(Records from a data collection)
****************************************

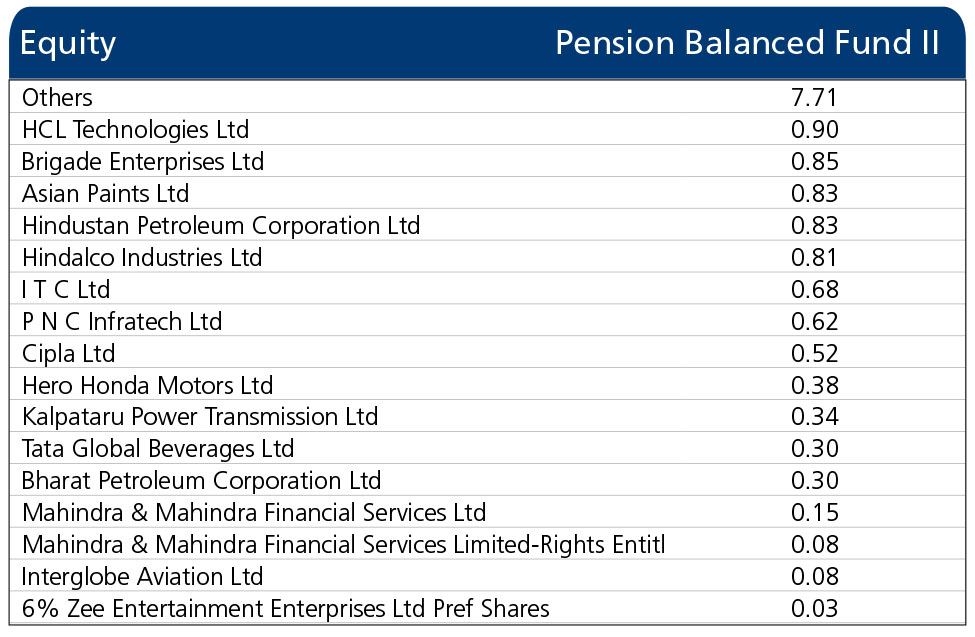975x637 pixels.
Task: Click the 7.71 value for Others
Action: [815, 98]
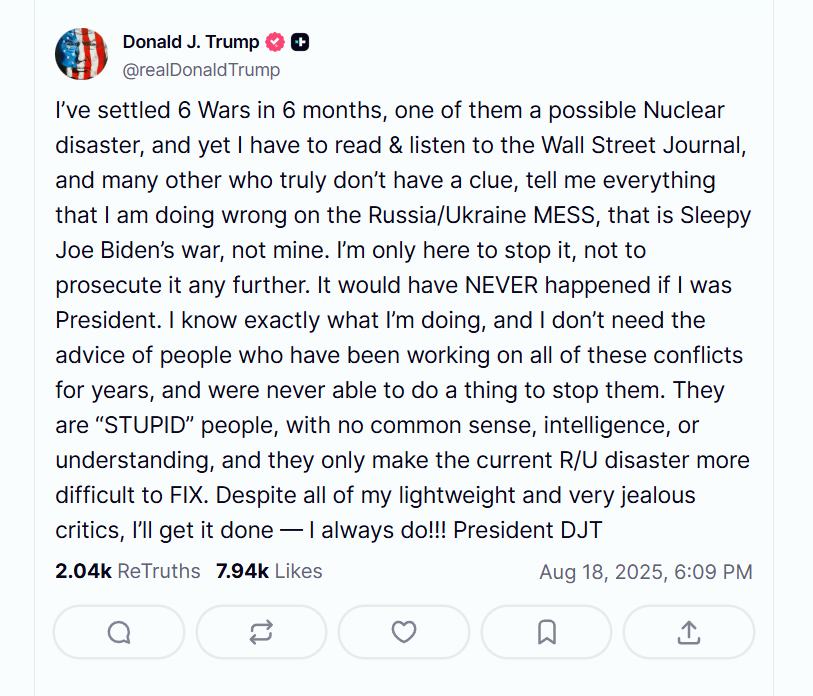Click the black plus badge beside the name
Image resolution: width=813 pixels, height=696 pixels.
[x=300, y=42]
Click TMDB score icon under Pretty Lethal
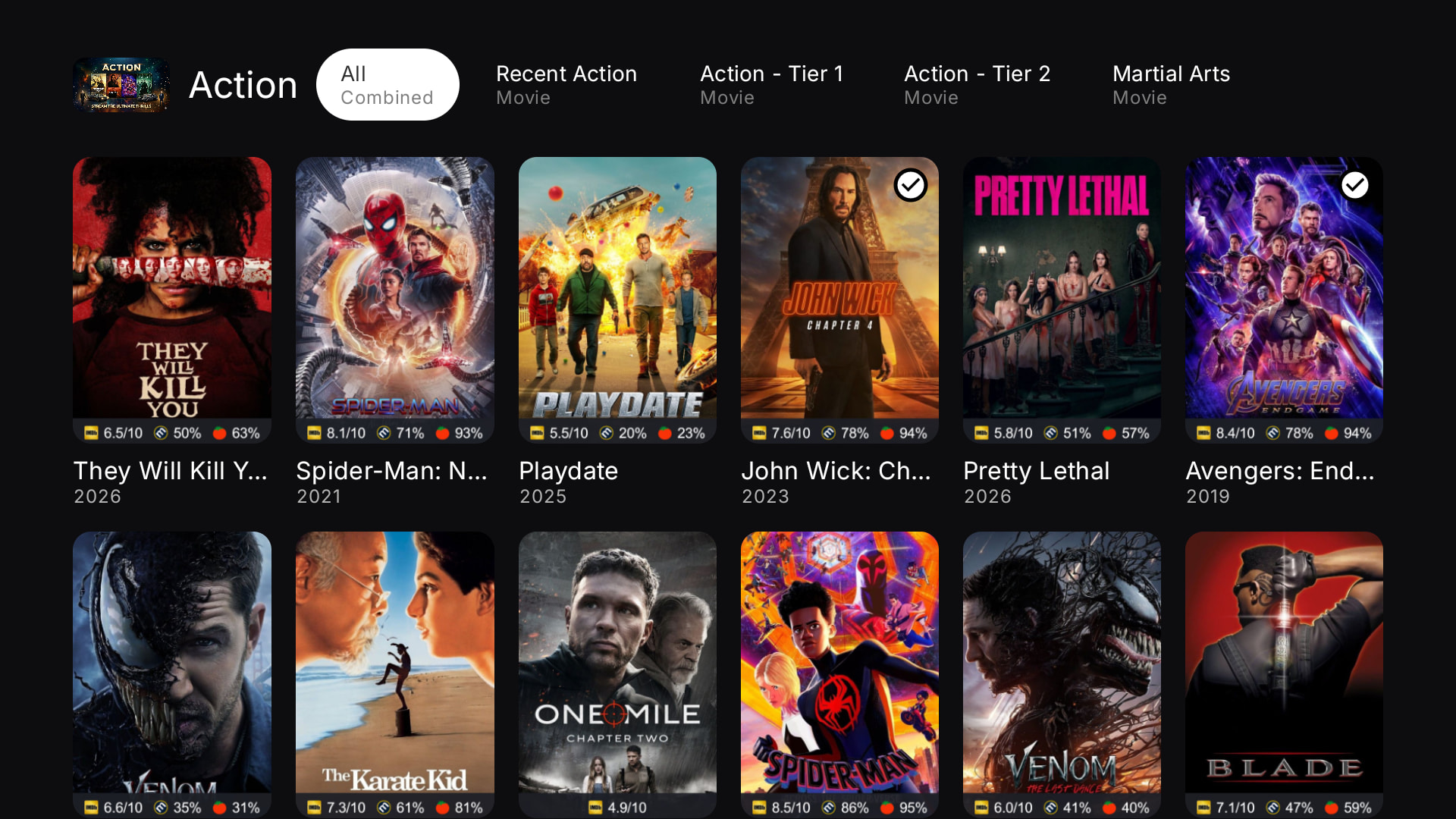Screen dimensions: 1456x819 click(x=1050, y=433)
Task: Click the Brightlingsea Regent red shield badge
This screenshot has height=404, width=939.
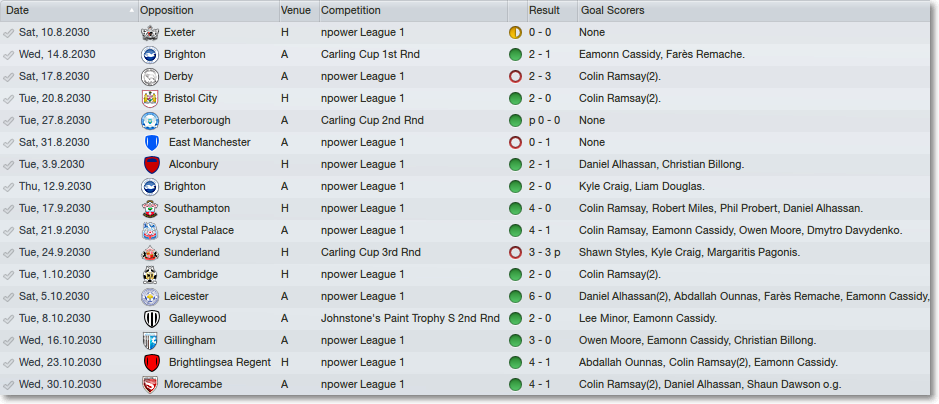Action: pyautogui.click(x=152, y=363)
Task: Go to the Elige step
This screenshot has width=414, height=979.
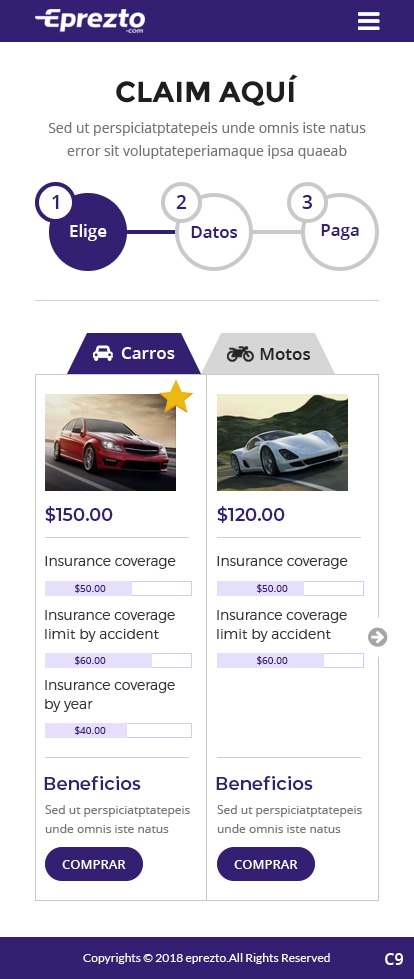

****************************************

Reproduce exactly and only the lines from the one with "Click TMDB score icon under Pretty Lethal" through the last entry, both included, excluding every picture.

**REPLY**
Click TMDB score icon under Pretty Lethal
Screen dimensions: 1456x819 click(x=1050, y=433)
Task: Click the Brightlingsea Regent red shield badge
This screenshot has height=404, width=939.
Action: pyautogui.click(x=152, y=363)
Task: Go to the Elige step
This screenshot has width=414, height=979.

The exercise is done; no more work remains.